While there are currently no gene therapies on the market in the United States, many are in the pipeline and it is likely that some will eventually be approved. With recent advances in gene therapies targeting p53, a gene whose somatic cell mutations have been implicated in over 50% of human cancers, cancer treatments through gene therapies could become much more widespread once they reach the commercial market.

Bringing any new therapy to market poses ethical questions that pit the expected benefits against the risks. How quickly should new therapies be brought to the market? How can we ensure that new therapies have been sufficiently tested for safety and effectiveness before they are marketed to the public? The process by which new therapies are developed and approved complicates such questions, as those involved in the approval process are often under significant pressure to get a new therapy approved even in the face of significant risks.

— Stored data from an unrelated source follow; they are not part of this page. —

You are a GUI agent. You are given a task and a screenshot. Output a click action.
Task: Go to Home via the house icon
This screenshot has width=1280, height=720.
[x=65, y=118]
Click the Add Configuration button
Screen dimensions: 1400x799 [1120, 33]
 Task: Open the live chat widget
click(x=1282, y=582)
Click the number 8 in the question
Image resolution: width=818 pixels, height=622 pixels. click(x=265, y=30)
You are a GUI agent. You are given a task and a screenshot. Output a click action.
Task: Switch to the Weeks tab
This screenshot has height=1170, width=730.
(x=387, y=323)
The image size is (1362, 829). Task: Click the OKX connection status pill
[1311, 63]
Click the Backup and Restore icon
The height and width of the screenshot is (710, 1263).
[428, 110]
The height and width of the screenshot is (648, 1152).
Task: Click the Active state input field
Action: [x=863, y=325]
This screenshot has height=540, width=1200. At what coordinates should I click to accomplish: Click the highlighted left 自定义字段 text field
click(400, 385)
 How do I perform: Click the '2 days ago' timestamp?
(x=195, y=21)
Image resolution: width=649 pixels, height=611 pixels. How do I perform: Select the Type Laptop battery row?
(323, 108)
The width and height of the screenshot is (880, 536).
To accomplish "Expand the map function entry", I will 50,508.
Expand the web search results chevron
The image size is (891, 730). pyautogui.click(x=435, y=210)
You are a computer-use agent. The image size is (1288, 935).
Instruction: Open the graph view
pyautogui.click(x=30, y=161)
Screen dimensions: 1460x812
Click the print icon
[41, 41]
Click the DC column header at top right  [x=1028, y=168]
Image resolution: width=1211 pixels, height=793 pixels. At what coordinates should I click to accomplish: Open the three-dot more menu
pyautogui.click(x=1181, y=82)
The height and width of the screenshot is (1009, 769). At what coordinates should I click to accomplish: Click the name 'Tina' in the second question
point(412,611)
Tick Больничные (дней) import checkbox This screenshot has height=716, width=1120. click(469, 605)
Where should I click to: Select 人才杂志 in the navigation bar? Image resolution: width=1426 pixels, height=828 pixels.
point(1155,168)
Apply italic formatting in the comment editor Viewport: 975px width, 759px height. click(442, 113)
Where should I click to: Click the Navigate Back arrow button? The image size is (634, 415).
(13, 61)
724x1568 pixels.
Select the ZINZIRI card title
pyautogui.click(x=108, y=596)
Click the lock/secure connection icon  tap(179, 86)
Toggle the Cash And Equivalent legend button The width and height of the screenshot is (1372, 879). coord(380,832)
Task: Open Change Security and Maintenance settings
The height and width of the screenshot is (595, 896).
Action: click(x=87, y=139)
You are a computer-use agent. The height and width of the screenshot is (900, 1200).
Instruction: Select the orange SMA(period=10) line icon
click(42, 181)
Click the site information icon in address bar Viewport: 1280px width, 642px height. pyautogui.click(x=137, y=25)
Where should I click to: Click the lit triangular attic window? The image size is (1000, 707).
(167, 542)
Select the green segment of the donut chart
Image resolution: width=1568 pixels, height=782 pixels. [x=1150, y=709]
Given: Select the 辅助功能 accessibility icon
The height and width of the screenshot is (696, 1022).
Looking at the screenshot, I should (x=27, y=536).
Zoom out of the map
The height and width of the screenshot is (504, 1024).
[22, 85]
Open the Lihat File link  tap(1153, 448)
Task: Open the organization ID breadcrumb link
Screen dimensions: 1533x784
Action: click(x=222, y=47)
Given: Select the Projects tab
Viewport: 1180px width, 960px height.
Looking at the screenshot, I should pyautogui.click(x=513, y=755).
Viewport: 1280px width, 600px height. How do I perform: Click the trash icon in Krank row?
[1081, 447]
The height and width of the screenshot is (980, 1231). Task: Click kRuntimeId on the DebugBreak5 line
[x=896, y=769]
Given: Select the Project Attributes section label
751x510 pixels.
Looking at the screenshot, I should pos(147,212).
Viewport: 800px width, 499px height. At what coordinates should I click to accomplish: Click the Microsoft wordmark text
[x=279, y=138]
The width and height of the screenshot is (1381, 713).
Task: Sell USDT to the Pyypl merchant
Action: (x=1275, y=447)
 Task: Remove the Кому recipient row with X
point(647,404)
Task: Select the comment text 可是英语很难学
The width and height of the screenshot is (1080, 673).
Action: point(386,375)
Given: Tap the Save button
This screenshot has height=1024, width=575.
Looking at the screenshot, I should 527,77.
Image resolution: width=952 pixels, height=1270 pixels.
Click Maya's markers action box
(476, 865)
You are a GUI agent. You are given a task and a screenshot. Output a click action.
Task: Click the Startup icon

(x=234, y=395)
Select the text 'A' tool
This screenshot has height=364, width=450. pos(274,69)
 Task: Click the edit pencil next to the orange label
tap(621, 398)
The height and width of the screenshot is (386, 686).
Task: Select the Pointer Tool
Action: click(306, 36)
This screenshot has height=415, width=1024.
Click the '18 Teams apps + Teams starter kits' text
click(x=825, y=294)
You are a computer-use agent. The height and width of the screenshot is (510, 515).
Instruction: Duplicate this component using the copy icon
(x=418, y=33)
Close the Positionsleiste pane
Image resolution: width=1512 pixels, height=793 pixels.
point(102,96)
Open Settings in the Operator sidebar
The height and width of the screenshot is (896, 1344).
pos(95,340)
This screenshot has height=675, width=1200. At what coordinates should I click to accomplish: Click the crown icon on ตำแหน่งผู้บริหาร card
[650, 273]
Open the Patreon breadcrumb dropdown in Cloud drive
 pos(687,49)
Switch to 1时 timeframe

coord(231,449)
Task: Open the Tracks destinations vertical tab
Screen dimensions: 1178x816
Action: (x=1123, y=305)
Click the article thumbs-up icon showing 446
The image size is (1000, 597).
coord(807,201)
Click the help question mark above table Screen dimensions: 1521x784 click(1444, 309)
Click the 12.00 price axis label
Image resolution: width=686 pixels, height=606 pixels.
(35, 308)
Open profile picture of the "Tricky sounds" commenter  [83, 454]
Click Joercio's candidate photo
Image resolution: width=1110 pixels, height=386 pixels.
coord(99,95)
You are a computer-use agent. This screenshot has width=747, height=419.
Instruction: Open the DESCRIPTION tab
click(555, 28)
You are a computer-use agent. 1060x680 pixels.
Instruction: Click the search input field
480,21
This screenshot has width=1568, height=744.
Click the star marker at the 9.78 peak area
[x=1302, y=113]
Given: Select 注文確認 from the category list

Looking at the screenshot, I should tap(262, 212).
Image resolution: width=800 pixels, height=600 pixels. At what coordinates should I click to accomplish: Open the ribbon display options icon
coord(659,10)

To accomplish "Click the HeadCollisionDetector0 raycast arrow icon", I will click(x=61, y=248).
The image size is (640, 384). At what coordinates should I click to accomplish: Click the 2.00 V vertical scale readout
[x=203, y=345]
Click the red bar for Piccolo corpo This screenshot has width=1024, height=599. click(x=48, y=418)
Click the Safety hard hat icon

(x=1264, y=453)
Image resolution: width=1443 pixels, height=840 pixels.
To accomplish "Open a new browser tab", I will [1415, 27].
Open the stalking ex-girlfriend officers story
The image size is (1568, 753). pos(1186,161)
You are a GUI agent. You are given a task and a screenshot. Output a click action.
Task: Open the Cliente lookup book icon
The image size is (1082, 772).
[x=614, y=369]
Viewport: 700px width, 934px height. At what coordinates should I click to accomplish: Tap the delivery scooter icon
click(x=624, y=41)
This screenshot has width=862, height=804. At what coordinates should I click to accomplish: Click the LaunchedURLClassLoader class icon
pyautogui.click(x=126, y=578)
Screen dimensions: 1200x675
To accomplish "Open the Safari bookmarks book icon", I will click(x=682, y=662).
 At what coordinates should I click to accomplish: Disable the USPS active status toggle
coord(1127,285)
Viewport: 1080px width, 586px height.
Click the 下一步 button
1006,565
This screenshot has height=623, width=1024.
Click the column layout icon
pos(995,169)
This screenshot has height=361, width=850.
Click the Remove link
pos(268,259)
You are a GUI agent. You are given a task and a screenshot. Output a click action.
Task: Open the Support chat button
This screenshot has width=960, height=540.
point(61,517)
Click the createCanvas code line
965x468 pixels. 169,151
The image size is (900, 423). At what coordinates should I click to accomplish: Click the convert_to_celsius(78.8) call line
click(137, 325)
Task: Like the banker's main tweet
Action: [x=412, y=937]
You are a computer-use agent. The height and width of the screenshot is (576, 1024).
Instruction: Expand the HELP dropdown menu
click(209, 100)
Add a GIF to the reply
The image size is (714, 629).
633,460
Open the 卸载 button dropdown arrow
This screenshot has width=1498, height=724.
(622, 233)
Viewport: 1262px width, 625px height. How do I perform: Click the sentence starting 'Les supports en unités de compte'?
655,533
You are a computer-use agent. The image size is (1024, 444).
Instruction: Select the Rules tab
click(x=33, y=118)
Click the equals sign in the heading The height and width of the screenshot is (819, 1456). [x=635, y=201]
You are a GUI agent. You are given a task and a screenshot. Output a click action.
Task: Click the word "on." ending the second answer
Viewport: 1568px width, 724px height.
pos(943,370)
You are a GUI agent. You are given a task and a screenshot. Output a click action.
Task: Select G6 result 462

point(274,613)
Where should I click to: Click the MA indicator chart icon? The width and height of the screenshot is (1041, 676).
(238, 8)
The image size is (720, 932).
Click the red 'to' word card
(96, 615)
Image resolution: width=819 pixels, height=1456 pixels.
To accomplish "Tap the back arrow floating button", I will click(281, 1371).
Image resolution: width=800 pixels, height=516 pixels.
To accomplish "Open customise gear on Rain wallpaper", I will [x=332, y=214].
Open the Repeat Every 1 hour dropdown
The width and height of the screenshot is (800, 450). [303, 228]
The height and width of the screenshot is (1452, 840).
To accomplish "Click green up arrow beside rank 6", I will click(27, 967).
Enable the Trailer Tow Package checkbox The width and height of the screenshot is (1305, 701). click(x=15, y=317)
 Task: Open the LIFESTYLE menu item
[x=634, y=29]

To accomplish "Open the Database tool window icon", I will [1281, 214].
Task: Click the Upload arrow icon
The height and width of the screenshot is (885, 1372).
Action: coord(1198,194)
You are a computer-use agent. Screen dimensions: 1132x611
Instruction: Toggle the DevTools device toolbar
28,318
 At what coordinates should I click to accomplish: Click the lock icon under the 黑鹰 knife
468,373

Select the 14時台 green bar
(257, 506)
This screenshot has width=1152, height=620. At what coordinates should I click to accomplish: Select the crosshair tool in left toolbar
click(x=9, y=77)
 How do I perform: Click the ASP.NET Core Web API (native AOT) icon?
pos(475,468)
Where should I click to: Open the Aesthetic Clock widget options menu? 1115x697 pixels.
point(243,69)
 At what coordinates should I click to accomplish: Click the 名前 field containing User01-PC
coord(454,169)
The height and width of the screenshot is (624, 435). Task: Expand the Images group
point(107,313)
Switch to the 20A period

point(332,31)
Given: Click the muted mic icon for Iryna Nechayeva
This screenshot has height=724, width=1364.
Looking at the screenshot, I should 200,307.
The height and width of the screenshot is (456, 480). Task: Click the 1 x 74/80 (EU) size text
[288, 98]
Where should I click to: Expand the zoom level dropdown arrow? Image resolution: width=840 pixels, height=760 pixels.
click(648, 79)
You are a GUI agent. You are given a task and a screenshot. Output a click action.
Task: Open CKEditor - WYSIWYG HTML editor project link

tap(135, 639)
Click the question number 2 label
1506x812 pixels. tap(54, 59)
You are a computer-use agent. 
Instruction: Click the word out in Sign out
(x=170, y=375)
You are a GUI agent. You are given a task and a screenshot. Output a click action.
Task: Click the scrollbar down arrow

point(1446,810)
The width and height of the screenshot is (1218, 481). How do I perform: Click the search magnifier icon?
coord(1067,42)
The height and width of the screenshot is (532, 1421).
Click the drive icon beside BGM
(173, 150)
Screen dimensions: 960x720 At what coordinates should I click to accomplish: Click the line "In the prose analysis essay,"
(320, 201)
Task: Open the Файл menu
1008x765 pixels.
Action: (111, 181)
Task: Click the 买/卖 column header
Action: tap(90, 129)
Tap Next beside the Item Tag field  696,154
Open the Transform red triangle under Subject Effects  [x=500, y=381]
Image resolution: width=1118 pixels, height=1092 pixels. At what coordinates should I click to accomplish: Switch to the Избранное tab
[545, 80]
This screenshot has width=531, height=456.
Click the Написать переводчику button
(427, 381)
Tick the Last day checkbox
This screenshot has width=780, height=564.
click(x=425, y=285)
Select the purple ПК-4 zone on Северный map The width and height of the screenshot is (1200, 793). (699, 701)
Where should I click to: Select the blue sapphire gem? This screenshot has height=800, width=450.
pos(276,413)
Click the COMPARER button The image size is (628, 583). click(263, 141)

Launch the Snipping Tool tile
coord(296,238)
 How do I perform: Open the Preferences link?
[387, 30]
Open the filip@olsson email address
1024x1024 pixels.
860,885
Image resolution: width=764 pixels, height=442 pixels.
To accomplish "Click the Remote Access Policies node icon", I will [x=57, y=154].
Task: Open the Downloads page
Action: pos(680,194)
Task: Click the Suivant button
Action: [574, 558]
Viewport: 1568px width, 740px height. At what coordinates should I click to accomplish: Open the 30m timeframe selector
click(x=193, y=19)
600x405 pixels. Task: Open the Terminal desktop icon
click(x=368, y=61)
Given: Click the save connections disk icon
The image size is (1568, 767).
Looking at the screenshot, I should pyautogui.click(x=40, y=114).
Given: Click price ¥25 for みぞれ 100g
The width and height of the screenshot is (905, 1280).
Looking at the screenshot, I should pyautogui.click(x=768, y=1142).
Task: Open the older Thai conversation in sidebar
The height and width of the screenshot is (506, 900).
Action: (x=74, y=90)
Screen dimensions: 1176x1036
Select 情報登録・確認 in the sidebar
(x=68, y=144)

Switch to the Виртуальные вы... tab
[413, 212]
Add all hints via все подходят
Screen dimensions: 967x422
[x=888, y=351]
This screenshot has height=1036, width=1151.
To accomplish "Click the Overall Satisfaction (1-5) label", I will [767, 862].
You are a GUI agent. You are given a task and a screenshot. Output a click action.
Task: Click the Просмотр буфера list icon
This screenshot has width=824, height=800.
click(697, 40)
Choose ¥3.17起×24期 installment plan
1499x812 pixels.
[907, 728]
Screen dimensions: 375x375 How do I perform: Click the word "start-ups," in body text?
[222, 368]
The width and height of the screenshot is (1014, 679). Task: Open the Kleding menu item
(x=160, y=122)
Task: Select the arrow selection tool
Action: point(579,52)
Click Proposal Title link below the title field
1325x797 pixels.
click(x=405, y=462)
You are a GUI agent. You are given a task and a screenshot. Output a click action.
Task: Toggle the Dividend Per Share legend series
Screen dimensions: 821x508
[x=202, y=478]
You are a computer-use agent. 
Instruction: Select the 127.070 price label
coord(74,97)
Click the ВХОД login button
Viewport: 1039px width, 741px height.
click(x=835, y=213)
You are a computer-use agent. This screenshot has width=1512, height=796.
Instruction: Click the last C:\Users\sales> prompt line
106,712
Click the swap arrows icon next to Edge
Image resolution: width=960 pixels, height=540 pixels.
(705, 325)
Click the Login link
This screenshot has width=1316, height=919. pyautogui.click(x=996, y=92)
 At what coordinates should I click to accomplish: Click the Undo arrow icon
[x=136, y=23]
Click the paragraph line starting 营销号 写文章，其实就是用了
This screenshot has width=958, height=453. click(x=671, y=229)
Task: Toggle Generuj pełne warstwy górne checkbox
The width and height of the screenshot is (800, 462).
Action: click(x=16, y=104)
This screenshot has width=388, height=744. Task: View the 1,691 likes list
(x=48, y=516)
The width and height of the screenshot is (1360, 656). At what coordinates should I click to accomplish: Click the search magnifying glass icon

To receive FDA approval for a new therapy, researchers must collect significant laboratory data from animal trials and submit an Investigational New Drug (IND) application to the FDAs Center for Drug Evaluation and Research (CDER). Following a 30-day waiting period during which the FDA reviews the IND, clinical trials involving human subjects may begin. If the FDA perceives a problem prior to or during the clinical trial, the FDA can order a clinical hold until any problems are addressed. During clinical trials, researchers collect and analyze data on the therapys effectiveness and safety, including any side effects observed. Once the therapy meets FDA standards for effectiveness and safety, the developers can submit a New Drug Application (NDA) that details how the therapy will be manufactured, packaged, monitored, and administered.

Because new gene therapies are frequently the result of many years (even decades) of laboratory and clinical research, they require a significant financial investment. By the time a therapy has reached the clinical trials stage, the financial stakes are high for pharmaceutical companies and their shareholders. This creates potential conflicts of interest that can sometimes affect the objective judgment of researchers, their funders, and even trial participants. The Jesse Gelsinger case (see Gene Therapy Gone Wrong above) is a classic example. Faced with a life-threatening disease and no reasonable treatments available, it is easy to see why a patient might be eager to participate in a clinical trial no matter the risks. It is also easy to see how a researcher might view the short-term risks for a small group of study participants as a small price to pay for the potential benefits of a game-changing new treatment.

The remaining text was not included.